Thorium/uranium mixed oxide nanocrystals: Synthesis, structural characterization and magnetic properties

One of the primary aims of the actinide community within nanoscience is to develop a good understanding similar to what is currently the case for stable elements. As a consequence, efficient, reliable and versatile synthesis techniques dedicated to the formation of new actinide-based nano-objects (e.g. nanocrystals) are necessary. Hence, a “library” dedicated to the preparation of various actinidebased nanoscale building blocks is currently being developed. Nanoscale building blocks with tunable sizes, shapes and compositions are of prime importance. So far, the non-aqueous synthesis method in highly coordinating organic media is the only approach which has demonstrated the capability to provide size and shape control of actinide-based nanocrystals (both for thorium and uranium, and recently extended to neptunium and plutonium).

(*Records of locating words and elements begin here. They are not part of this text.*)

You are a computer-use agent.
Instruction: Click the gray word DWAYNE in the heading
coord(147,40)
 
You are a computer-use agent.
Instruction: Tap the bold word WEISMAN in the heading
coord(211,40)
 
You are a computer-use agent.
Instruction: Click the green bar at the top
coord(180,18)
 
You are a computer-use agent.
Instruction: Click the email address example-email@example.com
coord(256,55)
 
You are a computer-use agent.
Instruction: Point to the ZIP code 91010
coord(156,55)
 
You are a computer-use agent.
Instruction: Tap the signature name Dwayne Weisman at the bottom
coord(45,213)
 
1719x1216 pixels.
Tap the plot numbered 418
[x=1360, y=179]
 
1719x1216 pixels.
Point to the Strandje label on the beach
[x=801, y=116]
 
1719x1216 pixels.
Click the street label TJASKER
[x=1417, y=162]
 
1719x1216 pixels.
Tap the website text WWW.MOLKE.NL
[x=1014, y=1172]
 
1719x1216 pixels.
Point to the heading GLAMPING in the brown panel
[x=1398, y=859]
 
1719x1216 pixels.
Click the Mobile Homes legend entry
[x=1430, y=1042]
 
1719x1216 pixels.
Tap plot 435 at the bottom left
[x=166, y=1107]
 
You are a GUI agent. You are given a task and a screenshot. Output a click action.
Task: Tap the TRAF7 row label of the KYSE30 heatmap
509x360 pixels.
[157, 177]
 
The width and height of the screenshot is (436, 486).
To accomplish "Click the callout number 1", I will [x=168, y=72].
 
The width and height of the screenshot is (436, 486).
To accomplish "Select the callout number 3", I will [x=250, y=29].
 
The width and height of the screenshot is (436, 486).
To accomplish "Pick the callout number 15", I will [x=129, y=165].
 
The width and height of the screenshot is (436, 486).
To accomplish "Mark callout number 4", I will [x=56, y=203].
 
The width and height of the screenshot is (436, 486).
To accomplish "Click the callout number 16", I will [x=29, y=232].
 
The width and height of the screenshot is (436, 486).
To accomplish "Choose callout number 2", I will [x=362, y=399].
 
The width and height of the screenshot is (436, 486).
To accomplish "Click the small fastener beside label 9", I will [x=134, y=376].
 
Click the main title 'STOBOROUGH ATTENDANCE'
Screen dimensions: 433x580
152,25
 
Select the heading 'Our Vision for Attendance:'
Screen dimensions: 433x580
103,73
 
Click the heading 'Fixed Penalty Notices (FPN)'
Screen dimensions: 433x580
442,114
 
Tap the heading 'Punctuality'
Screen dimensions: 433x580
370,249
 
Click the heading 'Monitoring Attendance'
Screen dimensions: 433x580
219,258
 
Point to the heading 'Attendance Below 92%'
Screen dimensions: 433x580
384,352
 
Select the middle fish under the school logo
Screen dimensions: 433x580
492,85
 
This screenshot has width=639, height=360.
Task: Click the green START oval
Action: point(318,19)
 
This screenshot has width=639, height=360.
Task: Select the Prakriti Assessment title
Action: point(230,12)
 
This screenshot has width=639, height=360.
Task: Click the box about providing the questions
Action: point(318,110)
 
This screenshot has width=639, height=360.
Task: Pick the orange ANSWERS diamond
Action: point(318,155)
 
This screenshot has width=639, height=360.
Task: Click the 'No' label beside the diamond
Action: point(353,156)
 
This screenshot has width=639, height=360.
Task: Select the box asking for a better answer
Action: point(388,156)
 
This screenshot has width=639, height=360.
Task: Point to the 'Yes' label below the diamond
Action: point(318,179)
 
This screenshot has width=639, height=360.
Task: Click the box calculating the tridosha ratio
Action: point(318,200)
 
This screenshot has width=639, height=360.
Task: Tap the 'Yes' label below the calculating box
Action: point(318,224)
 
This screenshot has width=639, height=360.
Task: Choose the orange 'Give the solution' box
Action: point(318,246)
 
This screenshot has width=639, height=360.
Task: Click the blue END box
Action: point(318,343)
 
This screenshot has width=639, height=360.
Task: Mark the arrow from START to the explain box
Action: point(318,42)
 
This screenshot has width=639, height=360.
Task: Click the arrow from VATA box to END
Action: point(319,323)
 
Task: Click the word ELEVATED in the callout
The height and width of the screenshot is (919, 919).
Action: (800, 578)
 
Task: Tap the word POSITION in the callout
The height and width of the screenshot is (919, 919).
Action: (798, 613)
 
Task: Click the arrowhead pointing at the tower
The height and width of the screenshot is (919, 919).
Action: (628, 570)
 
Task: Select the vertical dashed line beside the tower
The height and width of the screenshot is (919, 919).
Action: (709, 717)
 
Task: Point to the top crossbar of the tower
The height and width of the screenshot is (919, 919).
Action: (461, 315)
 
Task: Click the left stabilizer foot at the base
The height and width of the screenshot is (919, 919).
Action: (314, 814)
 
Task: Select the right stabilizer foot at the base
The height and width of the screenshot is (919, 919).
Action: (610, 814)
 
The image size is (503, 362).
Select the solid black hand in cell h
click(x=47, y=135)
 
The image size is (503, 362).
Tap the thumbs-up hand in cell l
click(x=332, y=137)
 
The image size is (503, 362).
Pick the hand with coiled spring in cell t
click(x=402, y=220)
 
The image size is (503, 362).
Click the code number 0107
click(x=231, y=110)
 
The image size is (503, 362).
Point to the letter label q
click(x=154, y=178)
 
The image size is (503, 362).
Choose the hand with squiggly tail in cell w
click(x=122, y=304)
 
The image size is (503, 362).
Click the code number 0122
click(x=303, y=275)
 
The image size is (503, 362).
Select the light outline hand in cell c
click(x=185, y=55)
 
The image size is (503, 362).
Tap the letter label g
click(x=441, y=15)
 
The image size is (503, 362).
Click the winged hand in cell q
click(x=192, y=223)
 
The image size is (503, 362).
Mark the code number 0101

In this paper, we demonstrate that the non-aqueous approach is also well adapted to control the chemical composition of the nanocrystals obtained when mixing two different actinides. Indeed, the controlled hot co-injection of thorium acetylacetonate and uranyl acetate (together with additional capping agents) into benzyl ether can be used to synthesize thorium/uranium mixed oxide nanocrystals covering the full compositional spectrum. Additionally, we found that both size and shape are modified as a function of the thorium:uranium ratio. Finally, the magnetic properties of the different thorium/uranium mixed oxide nanocrystals were investigated. Contrary to several reports, we did not observe any ferromagnetic behavior. As a consequence, ferromagnetism cannot be described as a universal feature of nanocrystals of non-magnetic oxides as recently claimed in the literature.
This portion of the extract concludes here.